Die Erlebnisqualität von Fernsehsendungen
Eine Anwendung der TV-Erlebnisfaktoren
Wie eine Vorgängerstudie zeigte, bietet es sich an, das Erleben des Fernsehpublikums durch eine differenzierte Betrachtung der Erlebnisweisen von Formaten zu beschreiben. Die fünf identifizierten TV-Erlebnisfaktoren Emotionalität, Orientierung, Ausgleich, Zeitvertreib und Soziales Erleben haben in unterschiedlicher Stärke für das Fernseherleben generell Gültigkeit. Für die aktuelle Studie wurden im Rahmen des forsa-omninet-Panels insgesamt mehr als 1 500 Personen, die das jeweilige Format regelmäßig nutzten, zu aktuell ausgestrahlten Fernsehsendungen befragt.
Die für die Zuschauer wichtigste TV-Erlebnisweise ist Emotionalität, das heißt Spaß, Spannung, Entspannung und Abwechslung nach der Tageshetze, wobei einzelne Sendungen unterschiedlich emotional erlebt werden. So erreicht "Wetten, dass ..?" als Prototyp der großen Abendunterhaltung beim Faktor Emotionalität hohe Werte. Aber auch Informationsformate können emotional erlebt werden. Die Erlebnisdimension Orientierung hat beim Publikum eine ähnlich hohe Bedeutung wie Emotionalität. Fast alle Befragte sagen, dass sie bei der "Tagesschau" neue Informationen bekommen, und diese Sendung bietet häufig Gesprächsstoff. Auch Unterhaltungsformate können Orientierung bieten.

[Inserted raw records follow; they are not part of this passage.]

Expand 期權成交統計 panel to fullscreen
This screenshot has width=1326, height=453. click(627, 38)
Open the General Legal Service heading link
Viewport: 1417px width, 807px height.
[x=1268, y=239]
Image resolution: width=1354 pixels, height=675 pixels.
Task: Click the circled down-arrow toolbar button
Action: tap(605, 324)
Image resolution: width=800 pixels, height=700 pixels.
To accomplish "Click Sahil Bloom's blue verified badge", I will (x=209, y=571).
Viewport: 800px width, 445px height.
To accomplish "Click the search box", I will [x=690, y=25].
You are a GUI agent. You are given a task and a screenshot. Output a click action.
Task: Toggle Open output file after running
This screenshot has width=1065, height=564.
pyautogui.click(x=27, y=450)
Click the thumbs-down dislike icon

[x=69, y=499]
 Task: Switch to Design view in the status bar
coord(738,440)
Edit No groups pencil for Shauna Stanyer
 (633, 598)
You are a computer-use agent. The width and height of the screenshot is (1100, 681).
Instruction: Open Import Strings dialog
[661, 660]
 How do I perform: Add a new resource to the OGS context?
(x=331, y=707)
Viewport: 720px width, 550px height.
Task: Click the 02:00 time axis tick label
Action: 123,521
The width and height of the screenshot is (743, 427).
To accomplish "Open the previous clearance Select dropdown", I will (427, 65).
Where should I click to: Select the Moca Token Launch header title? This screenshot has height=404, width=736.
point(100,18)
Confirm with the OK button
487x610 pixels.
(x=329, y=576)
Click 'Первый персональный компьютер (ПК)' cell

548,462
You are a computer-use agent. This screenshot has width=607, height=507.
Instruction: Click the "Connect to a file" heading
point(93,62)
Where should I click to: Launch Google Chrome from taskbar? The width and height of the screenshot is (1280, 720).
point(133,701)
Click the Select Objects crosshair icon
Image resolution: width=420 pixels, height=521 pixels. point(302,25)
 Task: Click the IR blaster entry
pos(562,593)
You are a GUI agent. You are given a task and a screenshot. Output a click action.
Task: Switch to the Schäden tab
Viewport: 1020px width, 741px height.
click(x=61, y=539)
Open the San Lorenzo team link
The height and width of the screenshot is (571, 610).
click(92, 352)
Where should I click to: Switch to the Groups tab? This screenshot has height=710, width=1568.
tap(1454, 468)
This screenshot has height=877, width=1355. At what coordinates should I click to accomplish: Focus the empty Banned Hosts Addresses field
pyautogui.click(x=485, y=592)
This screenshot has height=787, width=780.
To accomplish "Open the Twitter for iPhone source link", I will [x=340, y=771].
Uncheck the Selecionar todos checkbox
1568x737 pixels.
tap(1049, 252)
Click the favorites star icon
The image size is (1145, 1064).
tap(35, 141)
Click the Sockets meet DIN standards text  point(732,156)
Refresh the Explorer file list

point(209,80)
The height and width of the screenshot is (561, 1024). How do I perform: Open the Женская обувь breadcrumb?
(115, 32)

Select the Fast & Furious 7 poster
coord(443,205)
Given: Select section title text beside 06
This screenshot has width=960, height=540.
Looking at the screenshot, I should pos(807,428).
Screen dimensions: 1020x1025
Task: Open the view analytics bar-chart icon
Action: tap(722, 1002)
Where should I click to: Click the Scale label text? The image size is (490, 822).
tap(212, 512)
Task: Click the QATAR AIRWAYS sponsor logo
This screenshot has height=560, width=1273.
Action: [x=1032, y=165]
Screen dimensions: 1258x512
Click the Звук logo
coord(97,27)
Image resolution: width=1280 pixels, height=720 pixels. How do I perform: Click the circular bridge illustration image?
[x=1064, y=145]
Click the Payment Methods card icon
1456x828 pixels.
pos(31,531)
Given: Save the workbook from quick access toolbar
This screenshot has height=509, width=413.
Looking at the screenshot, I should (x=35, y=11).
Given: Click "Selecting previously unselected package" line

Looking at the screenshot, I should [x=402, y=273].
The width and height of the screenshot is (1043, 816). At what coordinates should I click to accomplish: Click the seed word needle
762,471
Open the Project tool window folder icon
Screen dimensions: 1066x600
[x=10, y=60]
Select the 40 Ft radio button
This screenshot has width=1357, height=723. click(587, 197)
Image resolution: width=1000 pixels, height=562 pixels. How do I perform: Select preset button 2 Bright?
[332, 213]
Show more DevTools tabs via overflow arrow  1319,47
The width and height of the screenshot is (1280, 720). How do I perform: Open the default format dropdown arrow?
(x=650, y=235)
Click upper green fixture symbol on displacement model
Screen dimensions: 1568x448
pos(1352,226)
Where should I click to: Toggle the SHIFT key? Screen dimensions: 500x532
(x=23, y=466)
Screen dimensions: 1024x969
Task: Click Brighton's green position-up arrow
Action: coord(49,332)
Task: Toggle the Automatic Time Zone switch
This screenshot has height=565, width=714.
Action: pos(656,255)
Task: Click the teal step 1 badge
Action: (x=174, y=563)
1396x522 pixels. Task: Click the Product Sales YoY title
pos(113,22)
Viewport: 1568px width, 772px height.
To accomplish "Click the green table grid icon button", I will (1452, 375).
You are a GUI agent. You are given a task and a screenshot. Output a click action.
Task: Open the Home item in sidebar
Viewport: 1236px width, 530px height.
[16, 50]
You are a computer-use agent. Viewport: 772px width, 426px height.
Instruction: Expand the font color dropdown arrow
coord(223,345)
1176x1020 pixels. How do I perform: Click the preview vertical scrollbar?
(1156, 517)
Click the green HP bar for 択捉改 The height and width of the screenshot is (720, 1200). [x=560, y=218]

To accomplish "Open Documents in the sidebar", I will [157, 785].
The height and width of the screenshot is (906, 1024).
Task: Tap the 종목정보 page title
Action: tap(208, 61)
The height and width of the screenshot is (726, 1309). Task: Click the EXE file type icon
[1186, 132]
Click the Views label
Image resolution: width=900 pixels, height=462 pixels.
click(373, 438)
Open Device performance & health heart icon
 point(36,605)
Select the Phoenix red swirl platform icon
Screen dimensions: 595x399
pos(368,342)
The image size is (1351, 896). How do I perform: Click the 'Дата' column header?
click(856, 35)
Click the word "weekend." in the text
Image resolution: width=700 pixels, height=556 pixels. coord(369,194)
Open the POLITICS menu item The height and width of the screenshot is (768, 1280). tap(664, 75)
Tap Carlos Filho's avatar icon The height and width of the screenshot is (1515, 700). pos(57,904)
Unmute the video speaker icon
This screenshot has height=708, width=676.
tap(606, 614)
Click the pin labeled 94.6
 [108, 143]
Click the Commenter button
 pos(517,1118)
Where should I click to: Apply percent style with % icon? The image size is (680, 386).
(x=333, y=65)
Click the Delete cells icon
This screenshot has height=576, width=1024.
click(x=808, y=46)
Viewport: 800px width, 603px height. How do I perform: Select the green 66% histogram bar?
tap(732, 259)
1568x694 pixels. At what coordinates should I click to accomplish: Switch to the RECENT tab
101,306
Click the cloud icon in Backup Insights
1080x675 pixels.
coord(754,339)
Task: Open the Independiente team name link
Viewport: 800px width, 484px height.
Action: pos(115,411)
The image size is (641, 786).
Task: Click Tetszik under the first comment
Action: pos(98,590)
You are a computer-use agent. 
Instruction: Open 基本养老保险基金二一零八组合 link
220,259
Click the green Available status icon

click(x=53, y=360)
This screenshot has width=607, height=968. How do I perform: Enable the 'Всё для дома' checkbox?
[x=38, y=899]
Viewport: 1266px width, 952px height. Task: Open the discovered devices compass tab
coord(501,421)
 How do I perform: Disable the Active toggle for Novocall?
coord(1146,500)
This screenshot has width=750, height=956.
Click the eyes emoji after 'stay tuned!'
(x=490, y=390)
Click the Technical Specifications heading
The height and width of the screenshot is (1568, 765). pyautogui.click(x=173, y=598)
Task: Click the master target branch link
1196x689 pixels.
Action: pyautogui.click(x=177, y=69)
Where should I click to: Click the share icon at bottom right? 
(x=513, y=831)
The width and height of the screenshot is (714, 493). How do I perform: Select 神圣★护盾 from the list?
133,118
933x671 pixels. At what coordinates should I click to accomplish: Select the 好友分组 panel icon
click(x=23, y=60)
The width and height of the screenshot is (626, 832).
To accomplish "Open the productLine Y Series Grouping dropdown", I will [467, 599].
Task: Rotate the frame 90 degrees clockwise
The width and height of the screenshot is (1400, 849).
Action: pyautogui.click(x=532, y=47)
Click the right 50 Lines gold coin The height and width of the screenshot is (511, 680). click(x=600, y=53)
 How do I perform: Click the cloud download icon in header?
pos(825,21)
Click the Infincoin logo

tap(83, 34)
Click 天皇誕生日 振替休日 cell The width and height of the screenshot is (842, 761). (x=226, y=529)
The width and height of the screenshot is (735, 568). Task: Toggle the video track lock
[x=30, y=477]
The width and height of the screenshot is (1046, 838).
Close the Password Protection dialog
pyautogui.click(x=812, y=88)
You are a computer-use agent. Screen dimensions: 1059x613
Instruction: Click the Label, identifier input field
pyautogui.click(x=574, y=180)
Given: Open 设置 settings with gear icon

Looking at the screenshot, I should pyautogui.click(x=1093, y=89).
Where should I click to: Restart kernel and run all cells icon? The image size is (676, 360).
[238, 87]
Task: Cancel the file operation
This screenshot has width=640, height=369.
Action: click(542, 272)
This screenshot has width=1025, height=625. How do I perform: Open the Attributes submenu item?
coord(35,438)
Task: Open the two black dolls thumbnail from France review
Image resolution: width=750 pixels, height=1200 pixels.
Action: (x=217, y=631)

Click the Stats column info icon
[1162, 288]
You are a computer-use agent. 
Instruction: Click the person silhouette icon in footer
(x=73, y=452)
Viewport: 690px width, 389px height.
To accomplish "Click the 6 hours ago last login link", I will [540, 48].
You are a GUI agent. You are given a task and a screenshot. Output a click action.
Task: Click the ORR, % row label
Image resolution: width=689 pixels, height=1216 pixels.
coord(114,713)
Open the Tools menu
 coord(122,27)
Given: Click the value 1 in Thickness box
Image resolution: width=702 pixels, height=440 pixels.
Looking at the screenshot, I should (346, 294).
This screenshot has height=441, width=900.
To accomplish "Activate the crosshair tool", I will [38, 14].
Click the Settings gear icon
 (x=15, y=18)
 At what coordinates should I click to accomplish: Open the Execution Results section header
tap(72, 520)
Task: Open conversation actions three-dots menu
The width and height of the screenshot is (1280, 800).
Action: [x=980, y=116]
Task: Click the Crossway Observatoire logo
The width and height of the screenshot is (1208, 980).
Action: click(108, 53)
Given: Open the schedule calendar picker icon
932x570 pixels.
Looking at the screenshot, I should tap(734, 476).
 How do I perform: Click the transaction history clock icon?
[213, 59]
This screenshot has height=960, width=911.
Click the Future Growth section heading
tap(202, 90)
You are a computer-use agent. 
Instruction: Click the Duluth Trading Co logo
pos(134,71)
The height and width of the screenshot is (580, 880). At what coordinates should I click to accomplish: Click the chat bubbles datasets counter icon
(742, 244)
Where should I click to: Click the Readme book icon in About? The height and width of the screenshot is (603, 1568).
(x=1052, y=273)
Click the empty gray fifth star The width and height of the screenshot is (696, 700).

Die drittwichtigste TV-Erlebnisweise ist Ausgleich ("lenkt mich von Alltagssorgen ab", "beruhigt mich, wenn ich Ärger habe"). Diese Funktion wird zum Beispiel von Comedyformaten bedient. Ähnlich wichtig wie Ausgleich ist beim Fernsehen der Zeitvertreib, das heißt Gewohnheit sowie das mehr oder weniger sinnvolle Verbringen von Zeit. Aus Gewohnheit werden häufig die täglichen Formate "Tagesschau" und "Gute Zeiten, schlechte Zeiten" gesehen. Soziales Erleben, wie zum Beispiel am Leben anderer teilzunehmen oder sich im Alltag zurechtzufinden, ist für jeden siebten Zuschauer wichtig. Sowohl Unterhaltungs- als auch Informationsformate tragen dieser Funktion Rechnung.
Die genannten TV-Erlebnisweisen werden von den unterschiedlichen Zielgruppen (Alter, Bildung etc.) auf verschiedene Weise erlebt: Formateigenschaften und Zuschauermerkmale bedingen sich gegenseitig. Die Erlebnisfaktoren können den Erlebniskern von Formaten unterschiedlicher Genres identifizieren. Die neuen Analysemöglichkeiten bieten die Chance, Formate hinsichtlich ihres Erlebenskerns miteinander zu vergleichen und die gewonnenen Erkenntnisse für einzelne Zielgruppen zu analysieren. Die Analyse von Quoten einerseits und Erlebnisweisen andererseits liefert wichtige Hinweise für die Programmpraxis.